Shop OBEX P1 Docs P2 Docs Learn Events
G_FLOPS ... Possible with FPU units? — Parallax Forums

G_FLOPS ... Possible with FPU units?

TJHJTJHJ Posts: 243
edited 2012-03-12 12:14 in Propeller 1
Hi,

So I am cooking up this high math crunching application, and was wondering if anyone could make some suggestions on how many FLOPS (Floating point operations per second) can be obtained by a FPU unit or a few units, I trying to get around 2 Gflops, more would be better, but I am not sure I can move the data in and out.
I am looking to have the prop act as the center point passing the data around and making it into something useful.

Any suggestions on what FPU chips could be interfaced with the prop or get anywhere close to that kind of speed?

Thanks for everyones help.

Comments

  • KyeKye Posts: 2,200
    edited 2012-03-08 17:52
    Desktop multi core processor?
  • Phil Pilgrim (PhiPi)Phil Pilgrim (PhiPi) Posts: 23,514
    edited 2012-03-08 17:55
    Your best bet may be the GPUs in high-end video cards.

    -Phil
  • rod1963rod1963 Posts: 752
    edited 2012-03-08 18:47
    A good and cheap alternative is to use a PC with several Nvidia video cards meant for number crunching.

    http://www.nvidia.com/object/cuda_home_new.html
  • Heater.Heater.
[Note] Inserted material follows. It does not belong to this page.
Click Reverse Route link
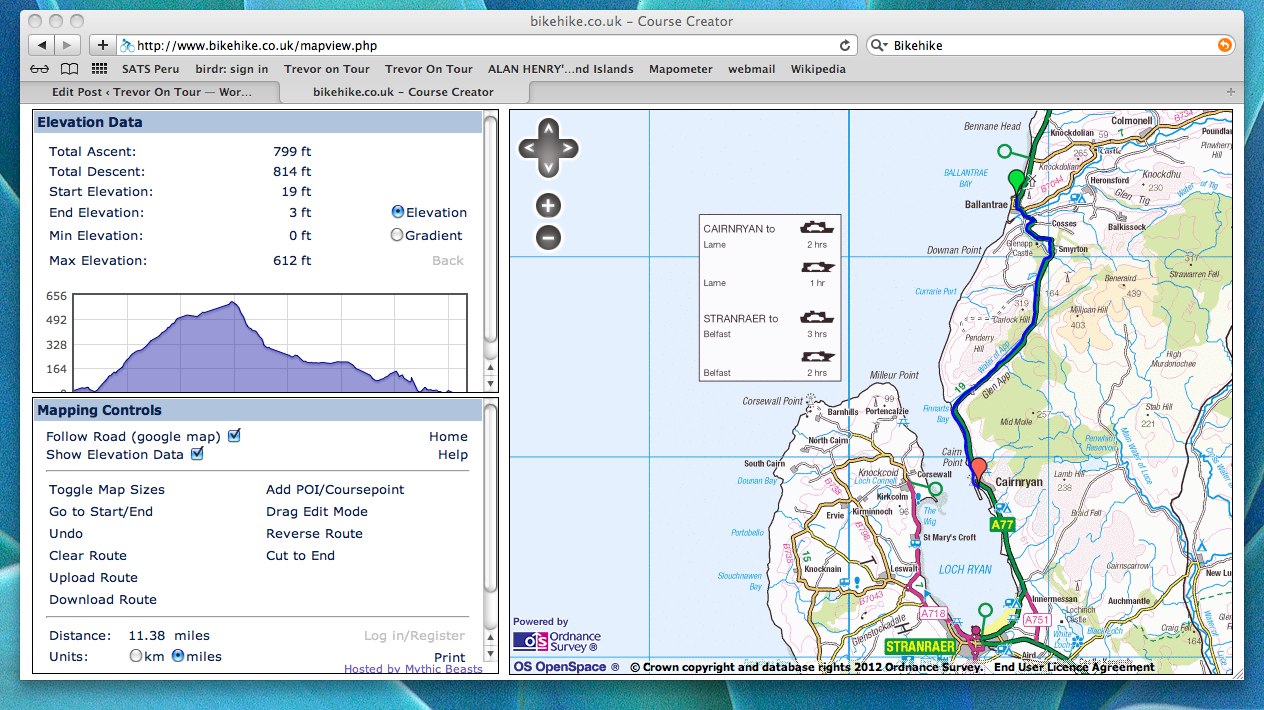The height and width of the screenshot is (710, 1264). coord(314,534)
Posts: 21,230
    edited 2012-03-08 21:29
    Tjhj,
    No.
    Even if you had an infinitly fast FPU. Software in a Cog or external device you still only have a 20MIPs processor in the Prop. With even slower access to RAM or the outside world.
    No way to move data around fast enough to get 2GFLOPS.
  • darrenodarreno Posts: 16
    edited 2012-03-09 13:46
    Any microprocessor with a fast coprocessor could achieve 2GFLOPs average just not sustained. An example would be passing a large sample to the coprocessor for computing things like FFT and filters. You pass one set of data that's buffered on the FPU or DSP then perform multiple operations on it.

    A single GPU processor can hit nearly 4 TFLOPS. The internal bandwith of a high end GPU card is well over 200GB/s. Send the GPU a few megabytes of data along with an OpenCL kernel, then sit and wait for an answer.
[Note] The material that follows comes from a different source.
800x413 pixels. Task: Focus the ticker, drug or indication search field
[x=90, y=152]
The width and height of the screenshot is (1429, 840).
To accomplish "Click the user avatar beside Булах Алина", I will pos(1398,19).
    The answer comes down to what type of workload you have. The bcm2835 used in the Raspberry Pi is supposed to do 10+ GFLOPs, uses a couple watts, and costs under $20
  • HumanoidoHumanoido Posts: 5,770
    edited 2012-03-11 07:52
    Of course this is entirely possible with multiple props and don't forget about the possibilities of integrating along with the props. You may need to write some code to take the parallel results out and reassemble. The OBEX is rather stark when it comes to parallel apps. Integrating with GPU boards takes some time to learn the language and program the integrator.
  • Phil Pilgrim (PhiPi)Phil Pilgrim (PhiPi) Posts: 23,514
    edited 2012-03-11 09:59
    Humanoido wrote:
    Of course this is entirely possible with multiple props ...

    2 GFLOPS would be absurd to attempt with an array of Propeller chips. Each cog can do about 20 kFLOPS (timed using fmult in Float32Full). So 2 GFLOPS would require 100,000 cogs, or more than fourteen thousand Propeller chips (each running Float32Full in seven cogs, plus one cog for communication).

    -Phil
  • the-new-guythe-new-guy Posts: 16
    edited 2012-03-11 11:06
    2 GFLOPS would be absurd to attempt with an array of Propeller chips.
    Humanoido has done so himself. Take a look at the "Big Brain" project.
  • Phil Pilgrim (PhiPi)Phil Pilgrim (PhiPi) Posts: 23,514
    edited 2012-03-11 11:38
    Humanoido has done so himself. Take a look at the "Big Brain" project.
    LOL! :) It's always nice to see new forum members with a sense of humor!

    -Phil
  • HumanoidoHumanoido Posts: 5,770
    edited 2012-03-11 22:36
    Humanoido has done so himself. Take a look at the "Big Brain" project.
    You did your research well. In the project before the Big Brain, we achieved 64MFLOPS. The Big Brain is functioning in the TeraFLOPS range. For more information, you are welcome to email me and I will help you with your project.
  • Phil Pilgrim (PhiPi)Phil Pilgrim (PhiPi) Posts: 23,514
    edited 2012-03-11 23:25
    @the-new-guy,

    Please don't be misled. No reasonable array of Propeller chips can achieve performance in the GFLOPS range, let alone TFLOPS. Even if you had enough Propeller chips to hit such a rate theoretically, the communication overhead involved in uploading parameters and downloading results would reduce the whole system to a crawl. When Humanoido refers to the "Big Brain", it encompasses more than just an array of Propeller chips. If he's getting TFLOPS performance, it's coming from a GPU, not the Propellers.

    -Phil
  • Heater.Heater. Posts: 21,230
    edited 2012-03-12 02:00
    Phil,
    So 2 GFLOPS would require 100,000 cogs, or more than fourteen thousand Propeller chips

    Hmm..Wonder how much that would weigh? What volume it would occupy, using demo boards say? How much power it would consume?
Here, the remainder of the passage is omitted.